Aguardo a promessa relativa aos Destroyer.

p disse...

estes posts são fenomenais. e, quando se nota que "falta" alguma coisa é por isso mesmo: eles são tão completos, levam-nos tão até lá pela mão, que nos permitem identificar exactamente os pormenores que escapam sempre a tamanha grandeza. e a incompletude é coisa boa :)
gosto muito.

Joao disse...

Obrigado :)

telheiro disse...

Boas!
Lá arranjei uma pequena aberta para escrever sobre a tua review de2006 :)
No tal blogue que referiste, na altura votei:
The Dears - Gang of Losers
Flaming Lips - At War with the Mystics
The Strokes - First Impressions Of Earth
The Killers - Sam´s Town
TV On The Radio - Return to The Cookie Mountain
Guillemots - Through The Windowpane
She Wants Revenge - She Wants Revenge
Band Of Horses - Everything All The Time
The Raconteurs - Broken Boy Soldiers
Arctic Monkeys - Whatever People Say I Am, That's What I'm Not

Acho que o álbum dos Band of Horses não é o Snow Bourne Sorrow mas sim Everything All The Time.Ou querias falar dos Nine Horses?
Não referes os muito injustiçados The Dears - Gang of Losers -, que para mim foi o álbum de 2006.
Da lista dessa altura, hoje em dia só acrescentava o Patrick Watson, com o genial Close to Paradise.

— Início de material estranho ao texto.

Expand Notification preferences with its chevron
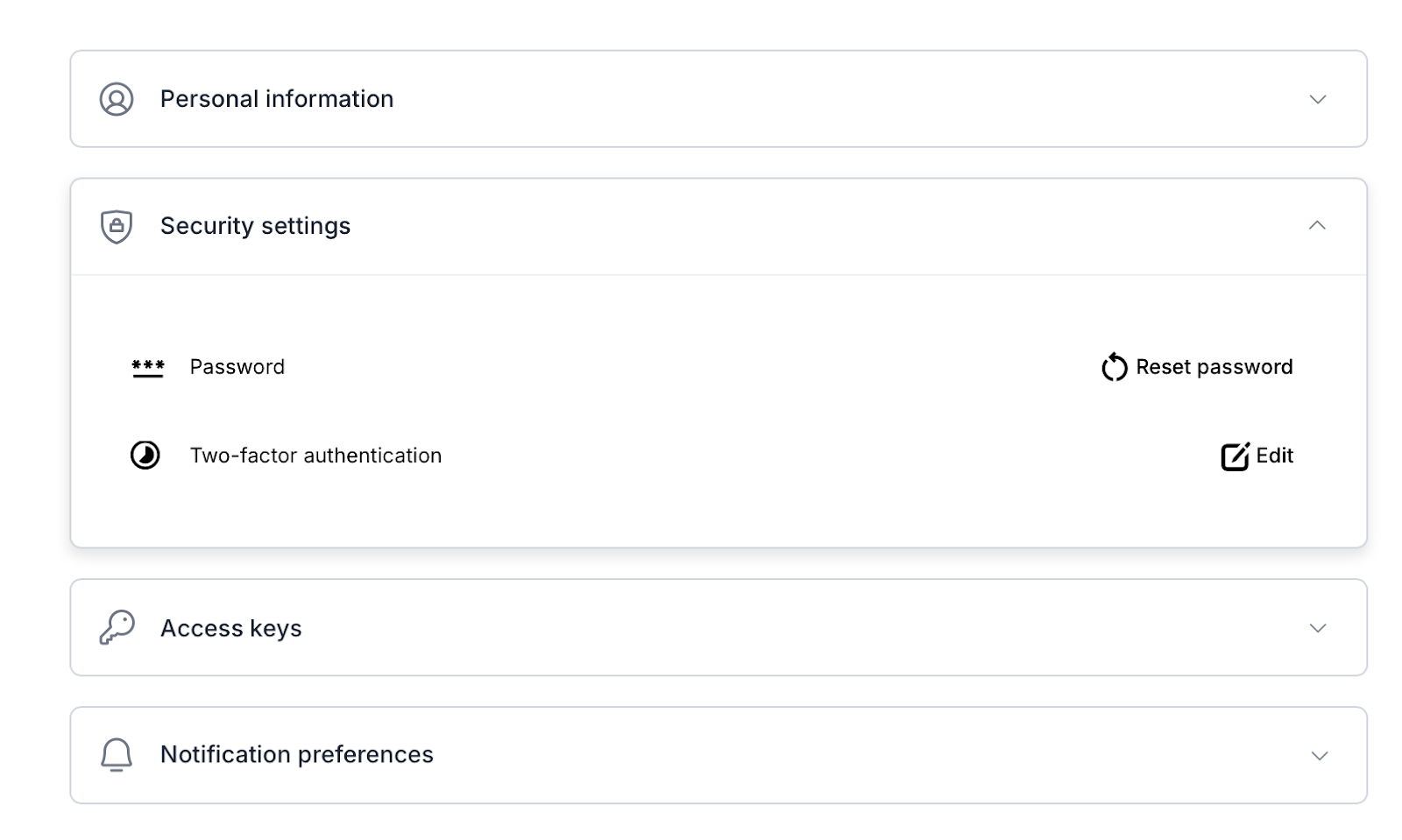The height and width of the screenshot is (840, 1402). [1319, 756]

De resto nada a apontar...

Joao disse...

Eu sei. Foi uma tremenda confusão.
Nine Horses, Band of Horses... chiça! Juntavam os dois e fazim a Band of Nine Horses, seria bem mais simples.

Ainda vou ficar maluco por causa disto.

Valha-me a simpática P.

telheiro disse...

Band of Nine Horses??? Essa está boa...
Agora também "só" te falta 2007,2008, o de 2009 e o resumo da década...ehehe Depois tens 10 anos para descansares :)

Ando a ouvir uma "bolacha" porreira: Pearl and The Beard.